Aim of the exercise: Print every line of the listing below, starting with the line that holds "Screen dimensions: 1237x664" and going on through the line that holds "You are a computer-use agent. This", both included, and print nothing else.

Data for this task Start Marker

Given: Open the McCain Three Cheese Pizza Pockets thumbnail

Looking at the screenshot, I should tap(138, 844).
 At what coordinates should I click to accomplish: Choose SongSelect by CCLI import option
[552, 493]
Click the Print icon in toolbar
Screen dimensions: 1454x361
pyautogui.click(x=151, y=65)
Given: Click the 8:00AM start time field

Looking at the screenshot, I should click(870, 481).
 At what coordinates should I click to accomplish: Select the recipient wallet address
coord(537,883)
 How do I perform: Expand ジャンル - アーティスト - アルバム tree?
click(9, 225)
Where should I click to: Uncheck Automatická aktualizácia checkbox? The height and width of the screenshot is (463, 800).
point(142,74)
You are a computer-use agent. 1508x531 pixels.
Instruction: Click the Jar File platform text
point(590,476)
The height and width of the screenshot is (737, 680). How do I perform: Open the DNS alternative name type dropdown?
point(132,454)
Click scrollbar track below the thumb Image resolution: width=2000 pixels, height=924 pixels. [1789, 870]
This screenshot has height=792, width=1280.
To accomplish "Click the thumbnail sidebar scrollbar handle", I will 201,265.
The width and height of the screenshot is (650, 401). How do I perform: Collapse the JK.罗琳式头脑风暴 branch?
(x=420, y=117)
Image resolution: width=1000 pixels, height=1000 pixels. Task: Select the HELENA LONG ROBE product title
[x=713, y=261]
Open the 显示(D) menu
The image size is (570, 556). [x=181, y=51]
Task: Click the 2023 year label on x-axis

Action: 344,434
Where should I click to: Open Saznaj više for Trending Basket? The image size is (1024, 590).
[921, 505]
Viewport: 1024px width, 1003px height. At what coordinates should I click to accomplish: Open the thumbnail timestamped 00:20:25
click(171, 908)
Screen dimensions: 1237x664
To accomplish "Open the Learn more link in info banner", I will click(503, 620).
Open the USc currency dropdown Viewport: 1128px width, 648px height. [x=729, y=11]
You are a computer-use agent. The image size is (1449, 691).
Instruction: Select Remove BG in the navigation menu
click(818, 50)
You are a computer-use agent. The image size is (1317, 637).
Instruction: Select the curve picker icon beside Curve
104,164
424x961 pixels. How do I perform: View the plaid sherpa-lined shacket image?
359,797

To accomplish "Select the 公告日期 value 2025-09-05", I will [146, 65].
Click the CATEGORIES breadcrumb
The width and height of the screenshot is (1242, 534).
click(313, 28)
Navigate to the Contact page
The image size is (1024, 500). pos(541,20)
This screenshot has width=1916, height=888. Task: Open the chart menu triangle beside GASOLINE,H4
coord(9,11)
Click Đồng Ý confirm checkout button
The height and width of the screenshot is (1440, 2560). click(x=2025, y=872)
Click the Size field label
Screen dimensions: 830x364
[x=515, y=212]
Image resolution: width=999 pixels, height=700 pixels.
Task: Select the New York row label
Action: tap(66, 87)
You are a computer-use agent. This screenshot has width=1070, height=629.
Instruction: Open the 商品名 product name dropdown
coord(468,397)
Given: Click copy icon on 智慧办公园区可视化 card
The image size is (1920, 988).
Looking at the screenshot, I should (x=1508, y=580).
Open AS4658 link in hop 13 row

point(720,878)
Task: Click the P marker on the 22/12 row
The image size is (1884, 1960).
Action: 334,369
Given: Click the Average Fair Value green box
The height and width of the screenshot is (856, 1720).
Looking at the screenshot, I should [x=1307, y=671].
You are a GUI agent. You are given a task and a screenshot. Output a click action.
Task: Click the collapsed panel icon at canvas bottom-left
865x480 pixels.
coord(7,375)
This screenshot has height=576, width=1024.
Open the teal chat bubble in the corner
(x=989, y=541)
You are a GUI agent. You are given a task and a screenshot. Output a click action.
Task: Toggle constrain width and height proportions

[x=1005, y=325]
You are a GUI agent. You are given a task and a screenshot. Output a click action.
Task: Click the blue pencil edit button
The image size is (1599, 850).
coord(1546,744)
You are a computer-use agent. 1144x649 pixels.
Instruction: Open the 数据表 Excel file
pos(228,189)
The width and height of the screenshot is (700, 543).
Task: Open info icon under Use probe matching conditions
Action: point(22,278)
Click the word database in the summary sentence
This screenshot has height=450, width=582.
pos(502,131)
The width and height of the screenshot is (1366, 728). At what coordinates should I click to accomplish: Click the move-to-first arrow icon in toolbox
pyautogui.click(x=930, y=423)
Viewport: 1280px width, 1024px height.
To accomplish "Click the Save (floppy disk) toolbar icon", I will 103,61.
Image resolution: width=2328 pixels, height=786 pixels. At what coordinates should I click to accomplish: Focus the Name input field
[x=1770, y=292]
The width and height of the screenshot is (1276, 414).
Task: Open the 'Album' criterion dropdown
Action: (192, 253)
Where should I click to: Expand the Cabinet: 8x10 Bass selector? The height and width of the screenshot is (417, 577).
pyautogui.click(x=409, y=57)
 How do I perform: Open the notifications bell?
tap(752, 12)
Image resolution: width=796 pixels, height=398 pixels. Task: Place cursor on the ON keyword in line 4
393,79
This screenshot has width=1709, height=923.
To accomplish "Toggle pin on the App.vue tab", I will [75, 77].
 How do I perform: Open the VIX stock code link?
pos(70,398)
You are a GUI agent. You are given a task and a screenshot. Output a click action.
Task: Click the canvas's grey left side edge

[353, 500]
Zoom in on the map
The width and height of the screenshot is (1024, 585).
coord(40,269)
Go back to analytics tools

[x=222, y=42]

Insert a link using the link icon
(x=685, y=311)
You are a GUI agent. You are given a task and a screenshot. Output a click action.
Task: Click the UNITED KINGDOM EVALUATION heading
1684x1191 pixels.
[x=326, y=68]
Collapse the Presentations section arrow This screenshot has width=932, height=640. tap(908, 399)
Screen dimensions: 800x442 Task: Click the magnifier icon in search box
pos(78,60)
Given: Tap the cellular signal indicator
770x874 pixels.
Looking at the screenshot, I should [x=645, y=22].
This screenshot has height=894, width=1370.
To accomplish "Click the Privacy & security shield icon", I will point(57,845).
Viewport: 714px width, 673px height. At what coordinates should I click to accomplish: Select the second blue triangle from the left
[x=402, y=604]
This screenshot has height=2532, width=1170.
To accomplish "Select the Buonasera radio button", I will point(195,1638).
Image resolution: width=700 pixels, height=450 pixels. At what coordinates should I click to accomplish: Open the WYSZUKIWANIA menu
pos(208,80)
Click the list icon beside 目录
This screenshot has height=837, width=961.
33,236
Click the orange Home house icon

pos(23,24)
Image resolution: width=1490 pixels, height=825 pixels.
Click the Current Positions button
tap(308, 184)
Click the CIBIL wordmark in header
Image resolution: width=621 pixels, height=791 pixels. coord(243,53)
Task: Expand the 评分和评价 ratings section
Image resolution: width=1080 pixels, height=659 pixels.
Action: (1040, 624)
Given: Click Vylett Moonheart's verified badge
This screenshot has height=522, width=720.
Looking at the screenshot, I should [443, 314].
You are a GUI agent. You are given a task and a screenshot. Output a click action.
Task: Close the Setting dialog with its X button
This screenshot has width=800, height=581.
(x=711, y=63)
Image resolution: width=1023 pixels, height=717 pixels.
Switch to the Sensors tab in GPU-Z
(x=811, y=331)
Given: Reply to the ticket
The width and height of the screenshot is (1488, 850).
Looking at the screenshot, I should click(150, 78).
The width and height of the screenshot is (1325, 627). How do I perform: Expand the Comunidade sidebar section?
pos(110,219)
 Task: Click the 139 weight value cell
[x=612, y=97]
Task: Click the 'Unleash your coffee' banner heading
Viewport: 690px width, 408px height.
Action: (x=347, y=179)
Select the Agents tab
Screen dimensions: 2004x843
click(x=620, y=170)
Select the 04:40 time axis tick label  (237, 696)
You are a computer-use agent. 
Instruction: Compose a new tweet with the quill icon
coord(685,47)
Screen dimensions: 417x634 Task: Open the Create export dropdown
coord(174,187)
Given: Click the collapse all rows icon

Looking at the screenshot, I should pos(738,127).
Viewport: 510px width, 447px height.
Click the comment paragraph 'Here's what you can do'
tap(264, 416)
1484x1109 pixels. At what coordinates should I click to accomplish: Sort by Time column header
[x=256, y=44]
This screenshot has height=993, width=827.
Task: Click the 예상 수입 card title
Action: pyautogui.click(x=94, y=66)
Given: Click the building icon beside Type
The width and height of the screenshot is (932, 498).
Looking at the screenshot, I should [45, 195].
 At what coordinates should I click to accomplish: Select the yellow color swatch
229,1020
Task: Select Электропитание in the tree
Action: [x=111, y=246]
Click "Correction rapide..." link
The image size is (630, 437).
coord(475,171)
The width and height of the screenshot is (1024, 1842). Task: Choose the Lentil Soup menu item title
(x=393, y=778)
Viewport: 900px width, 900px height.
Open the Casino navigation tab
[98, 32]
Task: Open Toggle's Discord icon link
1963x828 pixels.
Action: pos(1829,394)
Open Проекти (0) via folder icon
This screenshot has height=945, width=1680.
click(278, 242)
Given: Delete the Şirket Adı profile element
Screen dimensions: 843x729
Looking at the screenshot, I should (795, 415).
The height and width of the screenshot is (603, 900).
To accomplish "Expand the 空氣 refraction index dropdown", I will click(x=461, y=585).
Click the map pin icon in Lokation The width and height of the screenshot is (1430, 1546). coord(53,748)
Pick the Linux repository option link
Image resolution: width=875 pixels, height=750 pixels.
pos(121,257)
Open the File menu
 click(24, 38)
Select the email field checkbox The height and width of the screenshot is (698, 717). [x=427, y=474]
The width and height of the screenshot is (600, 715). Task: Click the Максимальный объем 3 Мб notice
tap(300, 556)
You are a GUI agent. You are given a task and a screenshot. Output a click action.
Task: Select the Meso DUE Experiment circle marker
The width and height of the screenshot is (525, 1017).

Data for this task End Marker

Answer to this exercise:
Screen dimensions: 1237x664
To accomplish "Open the Learn more link in info banner", I will click(503, 620).
Open the USc currency dropdown Viewport: 1128px width, 648px height. [x=729, y=11]
You are a computer-use agent. The image size is (1449, 691).
Instruction: Select Remove BG in the navigation menu
click(818, 50)
You are a computer-use agent. The image size is (1317, 637).
Instruction: Select the curve picker icon beside Curve
104,164
424x961 pixels. How do I perform: View the plaid sherpa-lined shacket image?
359,797

To accomplish "Select the 公告日期 value 2025-09-05", I will [146, 65].
Click the CATEGORIES breadcrumb
The width and height of the screenshot is (1242, 534).
click(313, 28)
Navigate to the Contact page
The image size is (1024, 500). pos(541,20)
This screenshot has width=1916, height=888. Task: Open the chart menu triangle beside GASOLINE,H4
coord(9,11)
Click Đồng Ý confirm checkout button
The height and width of the screenshot is (1440, 2560). click(x=2025, y=872)
Click the Size field label
Screen dimensions: 830x364
[x=515, y=212]
Image resolution: width=999 pixels, height=700 pixels.
Task: Select the New York row label
Action: tap(66, 87)
You are a computer-use agent. This screenshot has width=1070, height=629.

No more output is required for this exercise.